Let us define our terms. Who are the poor, the people who have no money—maybe.
Really money is just another form of social capital. People who have money have influence in a society, but there are other forms of social capital. Likewise, people may have money but no social capital, that happens occasionally. Finally, there are the people who have neither money nor social capital. They have no standing in society and have no power in the society. Some of them are too busy trying to survive in order to influence public policy. So, they have no social capital and therefore they have no expectation of any future in this society or any love of anything the society has to offer them. That is basically because society has little to offer them. They are on the margins and for the most part live in obscurity or on the street.
They are the ones who have the good news proclaimed to them. Why is that so important.
Jesus comes to offer all the kingdom of God. Jesus comes to show that every ton of this social capital is actually nothing compared to the gift of the Kingdom of God. The truth is that the real treasure is when we put our focus on the Kingdom of God.
I am reminded that my pastor when I was in St. Rose in Chelsea was a great fan of the stock market. To this day, he is one of my favorite priests.
It was around that time that the internet was really coming into its own. I asked him if he was going to invest in it and he said no. He said that everything he read on investing in it mentioned the caveat of the 1849 GoldRush on the West Coast. He said the only people who really made money at that time were not the those panning or digging for gold, but the people who sold them their tools: shovels, pickaxes and pans. They knew where the real money was.
He was going to wait until he saw whether or not he should invest. This is the principle that we see in this list.
First, Jesus is actually focused on teaching the people without social capital who usually are the blind, the lame, the lepers, etc. Jesus is teaching them not to be concerned that they are out of the social capital line, because there is another game in town, there are greater riches to seek by those who discover where the real treasure is.
That is the point of the good news of the Gospel.

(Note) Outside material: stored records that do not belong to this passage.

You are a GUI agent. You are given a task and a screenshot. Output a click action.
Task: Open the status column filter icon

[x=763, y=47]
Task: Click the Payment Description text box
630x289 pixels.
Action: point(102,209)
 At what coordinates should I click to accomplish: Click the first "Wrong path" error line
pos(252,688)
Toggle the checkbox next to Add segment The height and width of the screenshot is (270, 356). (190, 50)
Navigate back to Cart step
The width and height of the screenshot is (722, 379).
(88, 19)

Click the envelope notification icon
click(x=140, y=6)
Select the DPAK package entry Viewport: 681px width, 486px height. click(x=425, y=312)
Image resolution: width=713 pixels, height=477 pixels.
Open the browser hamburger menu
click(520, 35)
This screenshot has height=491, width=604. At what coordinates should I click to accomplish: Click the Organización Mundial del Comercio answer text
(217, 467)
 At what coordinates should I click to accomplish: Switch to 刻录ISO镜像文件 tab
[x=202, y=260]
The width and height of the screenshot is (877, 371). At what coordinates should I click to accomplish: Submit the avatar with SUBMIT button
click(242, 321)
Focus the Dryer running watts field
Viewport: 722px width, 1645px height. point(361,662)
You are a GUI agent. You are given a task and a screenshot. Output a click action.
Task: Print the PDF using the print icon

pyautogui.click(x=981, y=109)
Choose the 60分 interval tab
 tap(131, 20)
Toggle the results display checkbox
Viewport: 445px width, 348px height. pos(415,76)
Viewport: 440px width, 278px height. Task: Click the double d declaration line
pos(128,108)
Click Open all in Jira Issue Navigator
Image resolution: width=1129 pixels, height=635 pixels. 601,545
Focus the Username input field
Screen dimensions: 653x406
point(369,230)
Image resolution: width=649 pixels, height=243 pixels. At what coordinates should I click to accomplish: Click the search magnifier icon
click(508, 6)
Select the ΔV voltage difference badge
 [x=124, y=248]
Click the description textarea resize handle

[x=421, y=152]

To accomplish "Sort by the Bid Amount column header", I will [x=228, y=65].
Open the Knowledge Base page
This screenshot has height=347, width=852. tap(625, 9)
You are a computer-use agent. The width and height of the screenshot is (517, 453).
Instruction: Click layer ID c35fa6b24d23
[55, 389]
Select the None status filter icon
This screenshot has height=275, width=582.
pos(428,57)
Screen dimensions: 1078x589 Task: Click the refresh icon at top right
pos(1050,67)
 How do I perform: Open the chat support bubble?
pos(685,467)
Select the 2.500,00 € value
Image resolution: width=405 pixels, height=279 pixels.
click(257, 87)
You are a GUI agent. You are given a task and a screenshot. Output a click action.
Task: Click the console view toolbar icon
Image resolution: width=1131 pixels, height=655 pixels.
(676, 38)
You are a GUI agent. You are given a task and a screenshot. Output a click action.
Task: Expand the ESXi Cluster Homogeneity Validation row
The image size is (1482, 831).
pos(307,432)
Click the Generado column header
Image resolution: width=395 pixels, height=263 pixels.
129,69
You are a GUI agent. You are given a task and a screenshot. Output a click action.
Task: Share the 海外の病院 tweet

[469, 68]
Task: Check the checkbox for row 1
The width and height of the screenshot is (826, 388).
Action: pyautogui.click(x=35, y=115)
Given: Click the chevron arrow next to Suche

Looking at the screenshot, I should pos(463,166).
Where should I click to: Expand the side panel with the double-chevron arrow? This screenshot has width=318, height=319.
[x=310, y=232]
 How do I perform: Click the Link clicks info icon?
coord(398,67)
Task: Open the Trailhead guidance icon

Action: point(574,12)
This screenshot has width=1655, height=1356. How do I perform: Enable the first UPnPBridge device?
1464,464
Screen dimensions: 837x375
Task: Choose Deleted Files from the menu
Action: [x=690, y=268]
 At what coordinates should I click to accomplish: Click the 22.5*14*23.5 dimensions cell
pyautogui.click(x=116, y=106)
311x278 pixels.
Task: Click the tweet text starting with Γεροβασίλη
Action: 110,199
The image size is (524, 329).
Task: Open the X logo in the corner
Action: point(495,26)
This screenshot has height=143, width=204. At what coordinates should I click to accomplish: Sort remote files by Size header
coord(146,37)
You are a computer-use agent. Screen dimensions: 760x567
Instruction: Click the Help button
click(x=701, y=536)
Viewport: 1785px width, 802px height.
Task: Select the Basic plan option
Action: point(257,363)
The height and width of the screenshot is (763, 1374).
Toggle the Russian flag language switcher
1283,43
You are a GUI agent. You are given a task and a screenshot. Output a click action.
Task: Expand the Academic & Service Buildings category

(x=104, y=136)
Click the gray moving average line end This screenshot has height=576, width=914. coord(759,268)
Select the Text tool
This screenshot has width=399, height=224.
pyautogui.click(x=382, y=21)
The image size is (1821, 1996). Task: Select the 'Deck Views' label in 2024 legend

Jesus preached to the people who had no social capital in His time that there is greater treasure out there. His whole focus was teaching them how to find it.
That is the point of what we do. We seek that treasure, but also help others to join us. This treasure is infinite.
You realize we are surrounded by people busy in the gold rush. Why do people go to these institutions? Because some day they are going to make lots of money. You remember those posters that said: “Justification for higher education with five fancy cars in the garage of a mansion on the West Coast. There is nothing wrong with that. However, remember the focus of these institutions used to be more about vocation. It was not about making lots of money, but it was about being of service to others.
Jesus teaches the people that you can be of service to others even if you have no social capital. That is because your focus has to be on building your treasure in Heaven which is where the real return on your investment is.
This is one of the reasons why I teach it is not good people go to Heaven and bad people go to Hell, that is bourgeois Catholicism. Jesus never says that, he says build your treasure in Heaven. That is the message of the Gospel and that is what he taught the poor. He taught them where true treasure gives a true return on investment.
He taught them that truth in which they found Christ and lived with a whole different set of priorities to have an even greater return on their investment eternal life in Christ.
[1] Catholic Daily Readings. (2009). Bellingham, WA: Faithlife.